Moradores contam que que, apesar de autorizados, nem sempre a Marinha permite a entrada de carros da SAMU para fazer atendimento médico dentro do quilombo, e o índice de analfabetismo é bastante grande porque crianças e jovens, ao saírem do território para buscarem as escolas na região, tinham a entrada dificultada. Inúmeros casos de intimidação e agressão física já foram relatados.

Quando denunciados pelos moradores, esses casos são julgados e analisados pelos próprios militares que, quase que invariavelmente, inocentam-se a si mesmos, alegando falta de provas e apontando a existência de uma campanha de difamação por parte dos quilombolas. Muitos deles, analfabetos ou analfabetos funcionais, foram obrigados a assinar depoimentos contendo declarações que não tinham feito. Fica o dito pelo não dito.
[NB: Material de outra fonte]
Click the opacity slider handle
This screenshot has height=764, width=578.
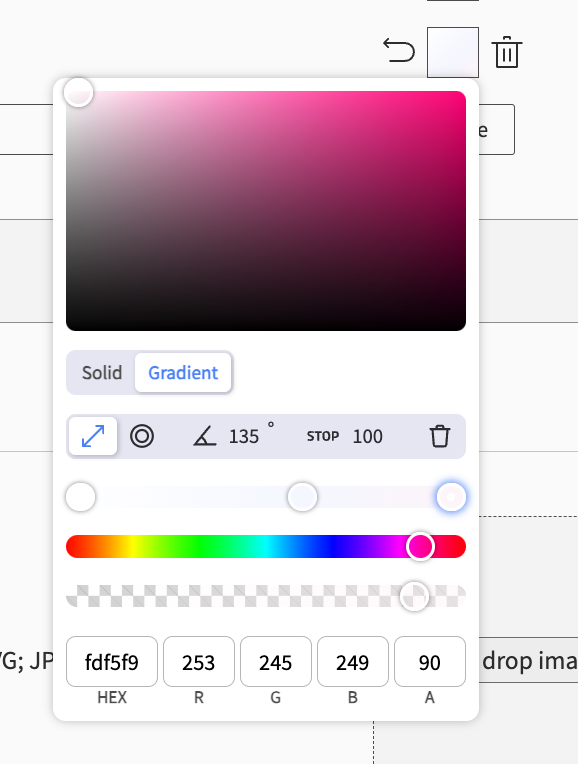tap(414, 596)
Da área de 900 hectares, o Incra reconheceu apenas 301, sendo que, destes, 196 ficaram para a Marinha, que alega serem de “interesse estratégico à defesa nacional”. Os outros 104, divididos em duas áreas não contíguas, foram destinados à comunidade. Insuficientes, segundo eles, para o modo de vida que levam.Pela dificuldade de entrar e sair, mesmo porque o acesso é precário, eles têm dificuldades em encontrar emprego fora do quilombo. Basicamente precisam ser autossuficientes, tendo lá dentro tudo de que necessitam para viver. Uma das atividades era a pesca na barragem, que foi proibida.

A Marinha ainda briga para ficar com tudo, resultando em ordens de despejo que precisavam ser contestadas periodicamente. Na área ocupada pelos moradores não há saneamento básico ou água encanada. Energia elétrica foi conquistada apenas agora no início de fevereiro, ainda por ser instalada. Os quilombolas moram em casas bastante precárias, boa parte delas construídas em adobe, que a Marinha não deixa reformar. Na maioria delas não há sequer banheiro, que precisa ser improvisado. Eles também são impedidos de realizar novas construções. Nem mesmo podem repor as casas que foram destruídas, sem qualquer explicação ou mandado, pelo próprio governo. As que permanecem de pé, resistindo como seus moradores, podem ser invadidas a qualquer momento, inclusive por militares montados a cavalo; caso que já aconteceu.

Quilombo Rio dos Macacos

Cerca de 90 famílias vivem em casas precárias em que não conseguem fazer reformas (Foto: Thiago Dezan)

Estive no Rio dos Macacos no início de 2016, numa grande reunião celebratória dos avanços na luta pela regularização do território, e estas foram apenas algumas das histórias de horror que ouvi.

Recentemente, o governo brasileiro achou por bem acrescentar mais um capítulo na luta dos resistentes. Depois de protestarem contra a construção do muro que os separa da barragem de onde retiram, artesanalmente, a água para sua subsistência, os moradores foram surpreendidos com o que se pode chamar de retaliação. No ano passado, haviam conseguido que o Exército construísse uma estrada de acesso à comunidade, sem que fosse necessário passar pela guarita da Vila Naval. A obra foi suspensa, com os militares recolhendo materiais e equipamentos. Os quilombolas resistem, mas o cerco se fecha. Topográfica e ideologicamente.

The Intercept Brasil solicitou à Marinha um posicionamento a respeito das denúncias sobre o quilombo Rio dos Macacos, mas não recebeu resposta.